- Date: 25–31 March
- Edition: 2nd
- Surface: Clay
- Location: Marbella, Spain

Champions

Singles
- Pablo Andújar

Doubles
- Kevin Krawietz / Andreas Mies
| Casino Admiral Trophy |

= 2019 Casino Admiral Trophy =

The 2019 Casino Admiral Trophy was a professional tennis tournament played on clay courts. It was the second edition of the tournament which was part of the 2019 ATP Challenger Tour. It took place in Marbella, Spain between 25 and 31 March 2019.

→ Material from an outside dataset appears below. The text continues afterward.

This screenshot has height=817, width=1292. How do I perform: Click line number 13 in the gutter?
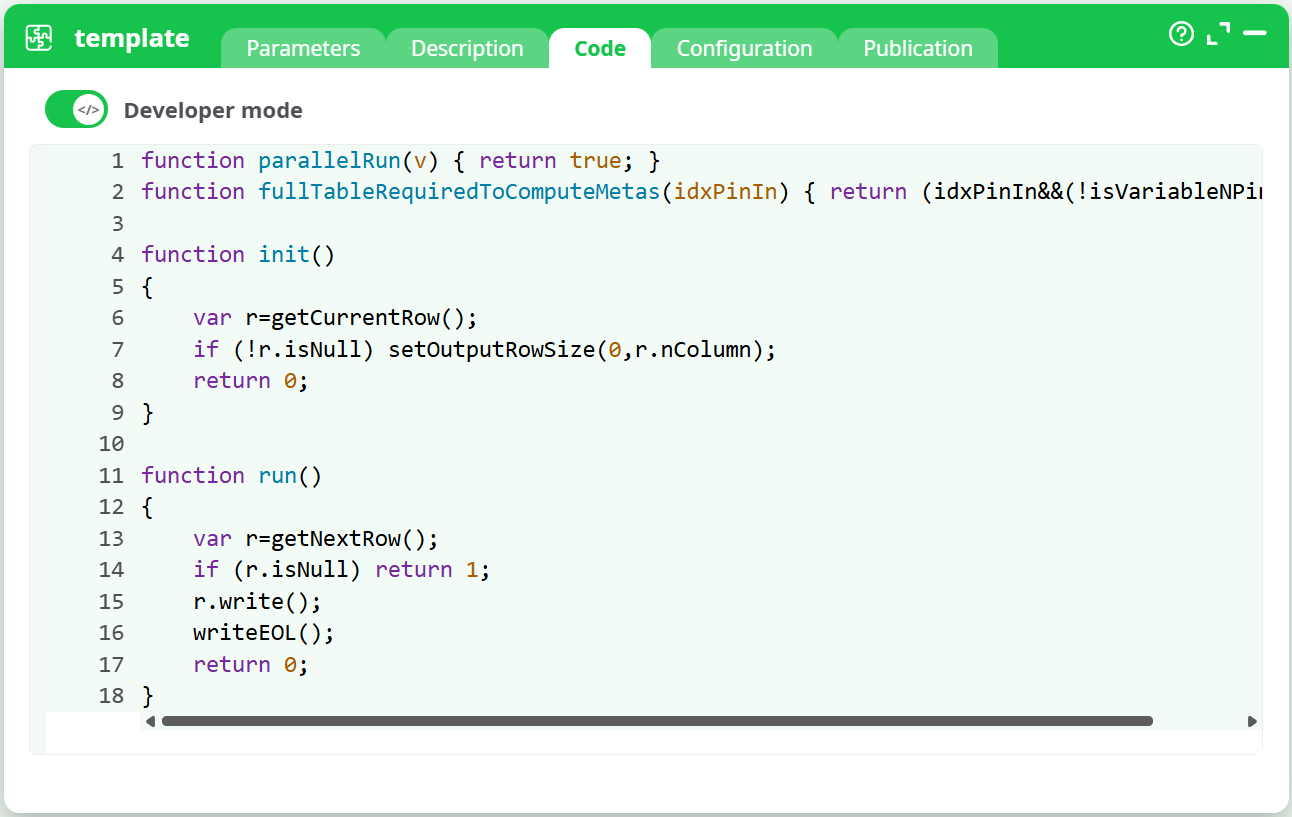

==Singles main-draw entrants==

===Seeds===

| Country | Player | Rank^{1} | Seed |
|---|---|---|---|
| FRA | Benoît Paire | 67 | 1 |
| ESP | Pablo Andújar | 88 | 2 |
| CZE | Jiří Veselý | 100 | 3 |
| POR | Pedro Sousa | 105 | 4 |
| ESP | Guillermo García López | 112 | 5 |
| BRA | Thiago Monteiro | 117 | 6 |
| ESP | Adrián Menéndez Maceiras | 141 | 7 |
| ARG | Facundo Bagnis | 142 | 8 |
| ITA | Simone Bolelli | 147 | 9 |
| ESP | Pedro Martínez | 158 | 10 |
| ITA | Filippo Baldi | 162 | 11 |
| ITA | Alessandro Giannessi | 166 | 12 |
| ITA | Andrea Arnaboldi | 174 | 13 |
| GER | Rudolf Molleker | 180 | 14 |
| ESP | Alejandro Davidovich Fokina | 181 | 15 |
| BEL | Kimmer Coppejans | 183 | 16 |

- ^{1} Rankings are as of 18 March 2019.

===Other entrants===
The following players received wildcards into the singles main draw:
- ESP Javier Barranco Cosano
- SRB Marko Djokovic
- ESP Carlos Gómez-Herrera
- AUT Jürgen Melzer
- ESP Carlos Taberner

The following player received entry into the singles main draw as an alternate:
- DOM José Hernández-Fernández

The following players received entry into the singles main draw using their ITF World Tennis Ranking:
- ITA Raúl Brancaccio
- GER Peter Heller
- ESP David Pérez Sanz
- ESP Oriol Roca Batalla

The following players received entry from the qualifying draw:
- ITA Riccardo Bonadio
- CAN Steven Diez

==Champions==

===Singles===

- ESP Pablo Andújar def. FRA Benoît Paire 4–6, 7–6^{(8–6)}, 6–4.

===Doubles===

- GER Kevin Krawietz / GER Andreas Mies def. BEL Sander Gillé / BEL Joran Vliegen 7–6^{(8–6)}, 2–6, [10–6].